It’s tax time, and prime time for fraud.

Despite warnings, citizens are still falling for bogus tax refund scams. The most recent scam involves hackers posing as government tax office officials. Filers were sent phishing e-mails promising refunds, roughly in the amount of $710.00. All they needed to do was provide is a valid credit card to refund the money to! 

That’s a tempting chunk of change for most, and an offer many find too difficult to pass up. Refund scams, especially those e-mails claiming to be from an “official” entity have been wildly popular among hackers for one simple reason–they work. Although this phishing scam was discovered in the UK, it continues to happen in the U.S. Phishing e-mails claiming to be from the IRS have supplied significant hacker bait. There’s no shortage of warnings on the IRS website about tax-related phishing scams, especially those using e-mail and telephone.

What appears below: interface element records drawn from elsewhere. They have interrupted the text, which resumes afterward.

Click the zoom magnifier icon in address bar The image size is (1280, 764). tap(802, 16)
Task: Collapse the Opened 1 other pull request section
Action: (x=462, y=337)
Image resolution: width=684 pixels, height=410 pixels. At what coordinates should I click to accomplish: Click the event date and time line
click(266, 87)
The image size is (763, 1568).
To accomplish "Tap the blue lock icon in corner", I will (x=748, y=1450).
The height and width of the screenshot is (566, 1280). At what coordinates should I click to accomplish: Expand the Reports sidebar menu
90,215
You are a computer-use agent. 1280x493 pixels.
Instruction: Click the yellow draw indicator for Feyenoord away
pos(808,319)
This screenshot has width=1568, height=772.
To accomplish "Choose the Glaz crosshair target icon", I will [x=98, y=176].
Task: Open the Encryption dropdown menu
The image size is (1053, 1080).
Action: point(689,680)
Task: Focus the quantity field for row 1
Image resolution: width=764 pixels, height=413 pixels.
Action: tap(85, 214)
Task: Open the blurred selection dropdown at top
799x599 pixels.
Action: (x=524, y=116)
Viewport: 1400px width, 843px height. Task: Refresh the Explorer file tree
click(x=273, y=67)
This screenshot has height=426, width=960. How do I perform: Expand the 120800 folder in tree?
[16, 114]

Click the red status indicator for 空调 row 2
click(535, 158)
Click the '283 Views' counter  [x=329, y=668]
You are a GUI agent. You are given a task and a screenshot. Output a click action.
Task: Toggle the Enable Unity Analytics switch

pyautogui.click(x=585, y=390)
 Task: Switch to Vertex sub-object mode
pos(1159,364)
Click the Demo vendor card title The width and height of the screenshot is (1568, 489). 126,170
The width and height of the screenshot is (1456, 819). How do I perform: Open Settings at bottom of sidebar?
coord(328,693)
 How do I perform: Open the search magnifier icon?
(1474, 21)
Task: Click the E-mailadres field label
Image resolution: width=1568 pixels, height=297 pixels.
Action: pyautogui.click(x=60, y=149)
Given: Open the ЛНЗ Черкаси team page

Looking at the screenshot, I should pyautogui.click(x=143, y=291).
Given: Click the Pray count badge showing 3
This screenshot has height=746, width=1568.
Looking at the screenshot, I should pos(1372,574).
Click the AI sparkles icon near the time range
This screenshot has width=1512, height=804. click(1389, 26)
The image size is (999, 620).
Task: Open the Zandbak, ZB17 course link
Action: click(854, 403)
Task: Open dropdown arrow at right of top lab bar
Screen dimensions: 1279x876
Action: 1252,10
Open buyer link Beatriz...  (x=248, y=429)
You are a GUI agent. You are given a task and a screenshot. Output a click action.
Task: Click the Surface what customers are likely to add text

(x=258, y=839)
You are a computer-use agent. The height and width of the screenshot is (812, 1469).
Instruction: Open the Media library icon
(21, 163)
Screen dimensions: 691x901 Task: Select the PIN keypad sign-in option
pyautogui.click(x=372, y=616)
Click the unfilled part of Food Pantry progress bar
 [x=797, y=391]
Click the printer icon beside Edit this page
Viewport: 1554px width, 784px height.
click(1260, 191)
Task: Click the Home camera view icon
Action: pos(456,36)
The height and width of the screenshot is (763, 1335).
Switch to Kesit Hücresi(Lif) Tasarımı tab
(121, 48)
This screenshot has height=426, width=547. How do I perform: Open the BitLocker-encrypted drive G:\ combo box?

Although it was clearly amateur hour for the UK hackers–the e-mail subject lines were formatted poorly, and the sender’s address had nothing to do with the government – it shows just how easily human nature is tempted. After all, nobody’s perfect, and who wouldn’t want a tax refund they didn’t expect? The hackers’ first tactic was placing a sense of urgency on the refunds, saying they would expire on the same day the phishing e-mail was received. Those who took the bait were redirected to fake web pages. The first looked like a Microsoft Outlook page, requiring login credentials, including passwords. Once that was stolen, a new page popped up with only boxes to provide some very sensitive information–full credit card details including the security code, date of birth, mother’s maiden name, and more. Quite simply, everything necessary to steal your credentials and money.

It may be difficult to believe someone would fall for such a poorly constructed scam, but the list of e-mail phishing victims continues to grow. In the U.S. as well as the UK, vigilance toward these scams is always needed, and there are some basics to remember should you receive an e-mail promising something too good to be true.

First and foremost, if an offer sounds too good to be true, assume it is. Hackers preying on emotions have no shortage of success. Remember, as far as taxes are concerned in the U.S., the IRS never initiates contact by e-mail or phone. 

The U.S. mail is the only way you will know the sender is legitimate. 

As this UK tax scam proved, paying attention to details is crucial. Always look for poorly written content as well as typos, and always check the sender’s URL address. If others paid attention to these details in the UK, it may have prevented a lot of heartache. It’s certainly no different in the US, where e-mail phishing and tax scams continue to have enormous success despite continued warnings by the IRS. Being vigilant against e-mail phishing is the best route to staying secure, no matter whom the e-mail claims to be from and what the subject line claims to offer.